Problem to work on: Search the records below for the word "computer". Copy each line where it occurs.

Given records:

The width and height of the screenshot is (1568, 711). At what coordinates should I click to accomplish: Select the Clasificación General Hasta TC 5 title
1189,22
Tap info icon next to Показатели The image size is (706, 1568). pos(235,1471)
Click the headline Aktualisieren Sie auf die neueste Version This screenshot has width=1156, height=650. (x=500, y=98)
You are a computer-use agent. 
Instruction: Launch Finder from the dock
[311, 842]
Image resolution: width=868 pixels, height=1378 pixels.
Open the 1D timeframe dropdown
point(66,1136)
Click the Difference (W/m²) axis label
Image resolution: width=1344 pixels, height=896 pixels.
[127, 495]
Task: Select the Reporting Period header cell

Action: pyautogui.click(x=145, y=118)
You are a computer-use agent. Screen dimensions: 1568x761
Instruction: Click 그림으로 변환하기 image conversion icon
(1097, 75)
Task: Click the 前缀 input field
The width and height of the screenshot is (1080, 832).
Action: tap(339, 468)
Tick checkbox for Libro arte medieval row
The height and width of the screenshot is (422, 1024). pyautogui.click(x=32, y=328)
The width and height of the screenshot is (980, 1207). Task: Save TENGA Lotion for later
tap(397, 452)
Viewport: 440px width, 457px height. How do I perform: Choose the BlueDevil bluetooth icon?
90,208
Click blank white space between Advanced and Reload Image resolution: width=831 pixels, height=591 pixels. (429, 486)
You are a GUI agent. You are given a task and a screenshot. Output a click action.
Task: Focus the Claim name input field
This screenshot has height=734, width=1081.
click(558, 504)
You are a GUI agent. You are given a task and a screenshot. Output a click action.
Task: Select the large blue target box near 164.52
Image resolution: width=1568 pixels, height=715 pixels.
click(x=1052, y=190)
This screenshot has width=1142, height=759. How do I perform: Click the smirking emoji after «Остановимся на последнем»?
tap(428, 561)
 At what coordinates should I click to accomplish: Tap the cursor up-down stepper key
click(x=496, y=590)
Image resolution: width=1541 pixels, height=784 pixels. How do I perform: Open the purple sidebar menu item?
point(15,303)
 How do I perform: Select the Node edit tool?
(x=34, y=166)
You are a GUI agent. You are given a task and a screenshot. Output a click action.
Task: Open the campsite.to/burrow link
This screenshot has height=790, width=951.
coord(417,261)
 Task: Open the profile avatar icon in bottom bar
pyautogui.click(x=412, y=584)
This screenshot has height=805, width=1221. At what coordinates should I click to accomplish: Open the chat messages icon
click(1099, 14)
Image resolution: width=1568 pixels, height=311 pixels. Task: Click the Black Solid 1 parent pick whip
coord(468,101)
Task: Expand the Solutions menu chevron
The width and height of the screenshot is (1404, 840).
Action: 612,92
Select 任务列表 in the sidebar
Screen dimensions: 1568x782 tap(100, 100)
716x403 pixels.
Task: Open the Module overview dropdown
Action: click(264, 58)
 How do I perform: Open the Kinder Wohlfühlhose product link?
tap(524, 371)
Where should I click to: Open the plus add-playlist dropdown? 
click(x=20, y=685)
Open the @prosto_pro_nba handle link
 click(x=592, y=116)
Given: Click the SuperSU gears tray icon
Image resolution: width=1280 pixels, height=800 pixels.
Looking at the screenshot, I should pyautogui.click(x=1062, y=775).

Answer for the task:
You are a computer-use agent. 
You are a computer-use agent. Screen dimensions: 1568x761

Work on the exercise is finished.